There is however an unfortunate side-effect: the presence of this cross-certificate from a trusted but expired root causes older versions of various SSL libraries to reject the entire chain even when ISRG Root X1 itself is trusted by the system. This bug is known to affect:
  • OpenSSL prior to 1.1.0 (released 2016-08-25)
  • LibreSSL prior to 3.2.0 (released 2020-05-31)
  • GnuTLS prior to 3.6.14 (released 2020-06-03)
Note that all of the affected versions are obsolete and have known security vulnerabilities.

Let's Encrypt deemed that maintaining support for older Android clients was more important than maintaining support for applications that use these old TLS libraries. However, your priorities may differ, hence you can select the "alternative root" which will give you a certificate chain that omits this cross-cert.
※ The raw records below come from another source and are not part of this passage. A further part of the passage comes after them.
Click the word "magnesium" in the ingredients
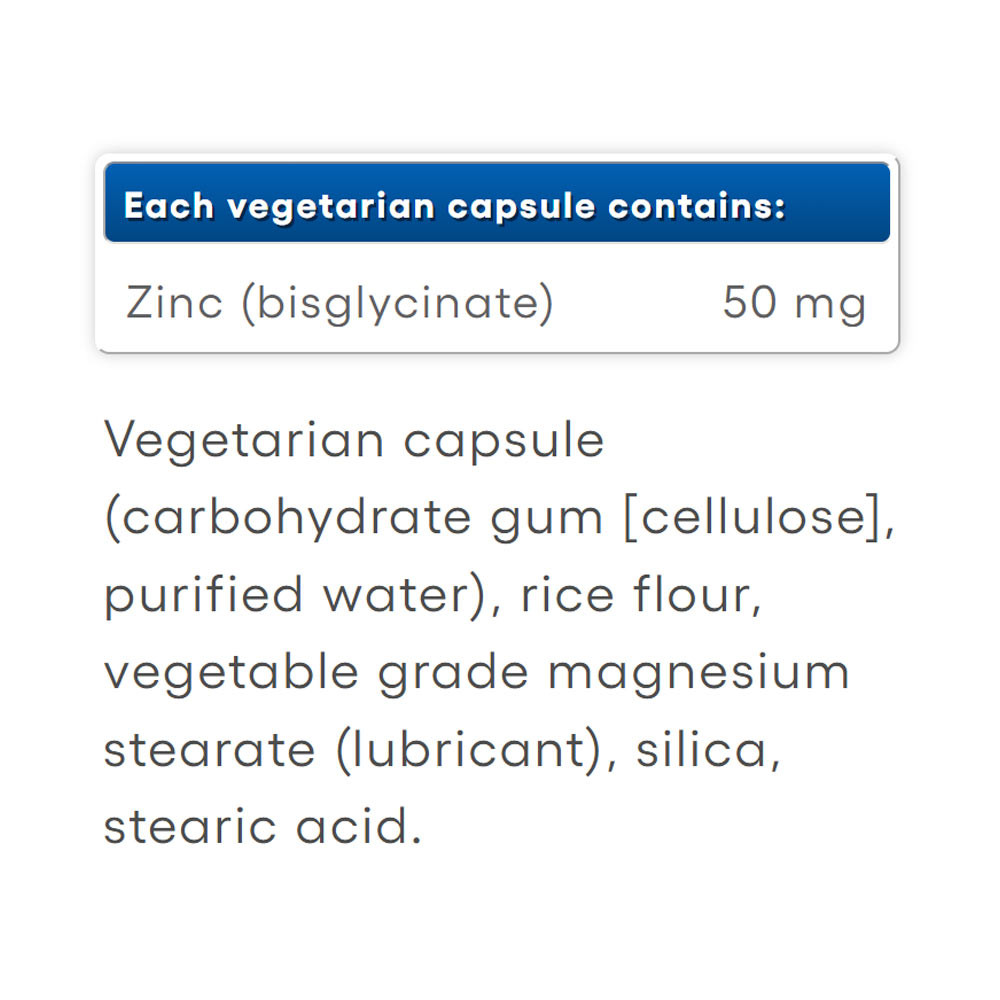 tap(699, 673)
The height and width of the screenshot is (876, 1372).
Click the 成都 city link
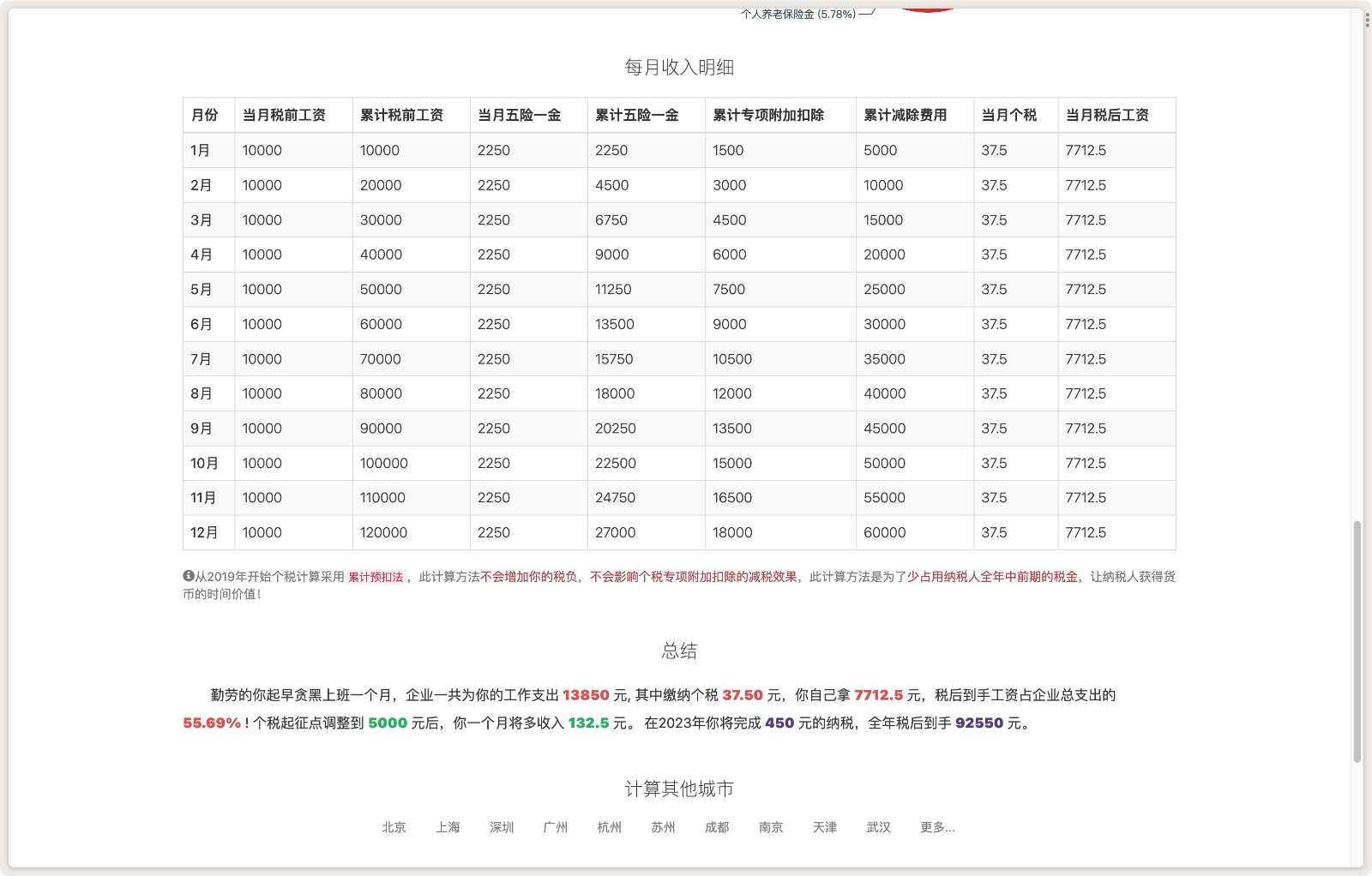717,827
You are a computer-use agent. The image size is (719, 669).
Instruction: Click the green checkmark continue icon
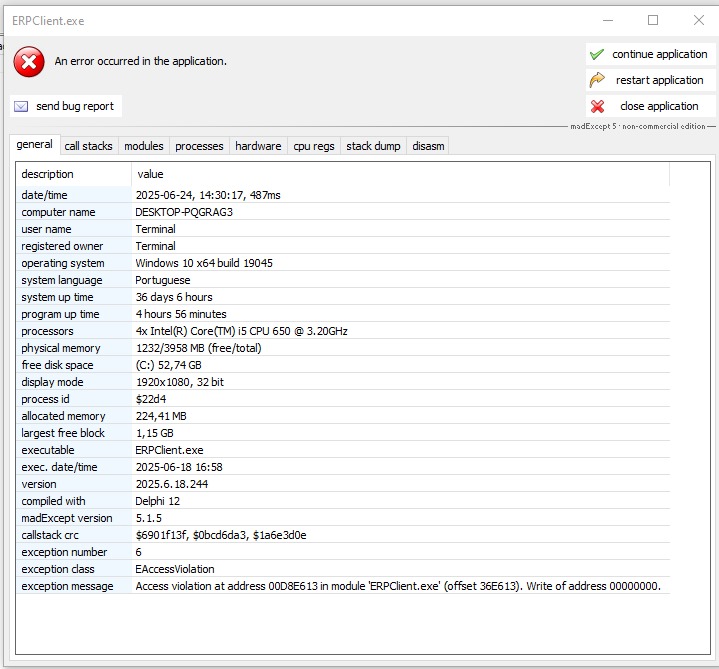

The problem can also be fixed by removing the expired DST Root CA X3 from the system certificate store, for example on Debian/Ubuntu:
Bash:
sudo sed -i 's/^mozilla\/DST_Root_CA_X3.crt/!mozilla\/DST_Root_CA_X3.crt/g' /etc/ca-certificates.conf
sudo update-ca-certificates

For more information see:

The certificate should not at all "contain" the old root certificate. The requesting browser or machine uses the root certificate. Maybe your requestor has not updated its certificates?

He doesn't mean the literal root certificate itself, but rather an intermediate certificate signed by the old root.


Its a Win10-machines with custom software, using openssl 1.1.1k. Suddenly, i cant update/modify this custom software.

This sounds like you must be doing something weird in your custom software? OpenSSL 1.1.x itself normally has no problem with the presence of this cross-certificate, it will simply ignore it.

Im not sure, if that what ive just did is correct. I mean, wow, its working, but i dont really understand if there is any consequences :)

The consequence is that Android clients older than 7.1.1 will no longer be able to connect to your server.


Matthijs van Duin
 
why doesnt this plugin allow letscrypt verification via files rather than dns? my dns is hosted with cloudflare so when the certificate expires, the whole website goes down until i bypass cloudflare dns, wait for dns to prop, and then do the letscrypt verification again and then change it back
 
why doesnt this plugin allow letscrypt verification via files rather than dns? my dns is hosted with cloudflare so when the certificate expires, the whole website goes down until i bypass cloudflare dns, wait for dns to prop, and then do the letscrypt verification again and then change it back
Validation for Let's Encrypt certificates is done via file verification, unless you're using a wildcard certificate for your domain. Wildcard certificates are validated via both file verification and DNS verification. If the re-issuing of certificates causes issue because of DNS problems you might can try to solve this by:
a) disable the wildcard certificate on your domain (DNS verification would no longer be needed)
b) or, since you mentioned you're using CloudFlare DNS, try the Cloudflare DNS extension to automatically sync the DNS zones of a domain with CloudFlare.